In randomized evaluation of Covid-19 therapy (RECOVERY) trial of dexamethasone in hospitalized patients with Covid-19, survival benefit was observed among those requiring supplemental oxygen at enrolment vis-a-vis those patients who did not require oxygen wherein no benefit rather possible harm was noted [80]. Erratic use of glucocorticoids for mild disease or in doses and durations above standard recommendations is a threat to development of CAM which needs to be curbed.

Other Opportunist Fungi in COVID-19

The COVID-19 pandemic has witnessed patients with coinfection with other fungal pathogens like Cryptococcus, Histoplasma, and Pneumocystis.

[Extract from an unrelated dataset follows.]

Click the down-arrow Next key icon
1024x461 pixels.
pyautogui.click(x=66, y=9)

Cryptococcosis is a fungal infection caused by opportunistic fungal pathogen Cryptococcus, species C. neoformans and C. gattii. Cryptococcus neoformans is known to cause fatal meningoencephalitis in immunocompromised patients with disseminated infection. Recently, cases of cryptococcal meningoencephalitis in patients with SARS-CoV-2 infection have been reported [81, 82]. Heller et al. [82] reported cryptococcal meningoencephalitis in a young male who was HIV-positive. They emphasized that CD4:CD8 T cell ratio tends to be preserved in patients with COVID-19-associated lymphopenia while a fall in the ratio is observed in patients with advanced HIV infection. Cryptococcemia has been reported in a COVID-19 patient with several comorbidities who received tocilizumab and corticosteroids [83]. Cryptoccocus can cause cutaneous, pulmonary, or CNS involvement. A patient with ulcero-necrotic cutaneous lesions and neurological symptoms due to Cryptococcus with bone metastasis due to prostate cancer is on record [84]. This patient died during the outbreak of SARS-CoV-2 in Lombardy, Italy where the largest epidemic outbreak developed.

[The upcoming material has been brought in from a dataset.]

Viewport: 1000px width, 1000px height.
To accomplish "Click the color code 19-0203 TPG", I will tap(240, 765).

Macedo et al. [85] reported two cases of acute pulmonary histoplasmosis who had COVID-19 before the onset of histoplasmosis symptoms. The diagnosis was challenging in these cases where the authors resorted to western blot and PCR to clinch the diagnosis of histoplasmosis. The clinicians should have a high index of suspicion especially in patients hailing from endemic areas with fever and cough post COVID-19 recovery. Disseminated histoplasmosis associated with COVID-19 in patient with HIV has been documented [86, 87]. Isavuconazole has shown to be effective in cases of invasive fungal infection due to Cryptococcus and Histoplasma [88].

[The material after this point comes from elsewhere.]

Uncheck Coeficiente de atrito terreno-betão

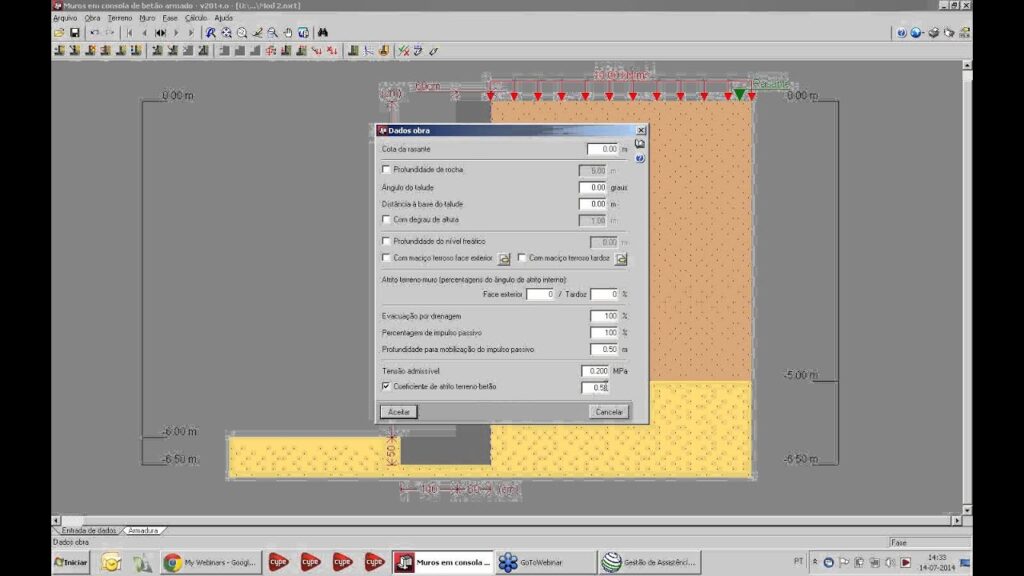point(387,386)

Isolated cases with SARS-CoV-2 and Pneumocystis jirovecii coinfection are on record [89]. They highlight the challenges associated with diagnosis of Pneumocystis pneumonia as the clinical features may be common thus reiterating additional diagnostic testing for P. jirovecii especially in patients with elevated lactate dehydrogenase, cystic findings on chest-computed tomography which indicate coinfection. Alanio et al. [90] found a surprisingly high percentage (10/108 patients, 9.3%) of critically ill COVID-19 patients coinfected with P. jirovecii. Other than these, bloodstream infections due to Saccharomyces cerevisiae have been described in two COVID-19 patients in ICU settings. Both the patients were receiving probiotic yeast supplementation [91].

Conclusion

There have been concerns regarding existence of real threat related to increase in number of secondary infections, i.e., whether they are due to COVID-19 or just due to increased hospitalizations, ICU admissions, intensive care, or due to compromised hospital infection control practices considering COVID-19 exigency. Whatever the reason, the existence or increase in number of fungal infections associated with COVID-19 pandemic cannot be ignored. Challenges do exist especially related to diagnosis of secondary infections in COVID-19. It is the right time to develop a standardized methodology for diagnosing these infections. There is need for clinicians to be aware of complications such infections can cause, and also, there is need to strengthen pathology and microbiology laboratories. There is need to formulate effective practical guidelines for healthcare workers processing samples while doing direct examination, culture, or serological analysis especially related to aerosol-generating steps. Increased workload along with biosafety, appropriate training of its personnel, and logistic workout should be considered a priority to deal with the pandemic infections in future.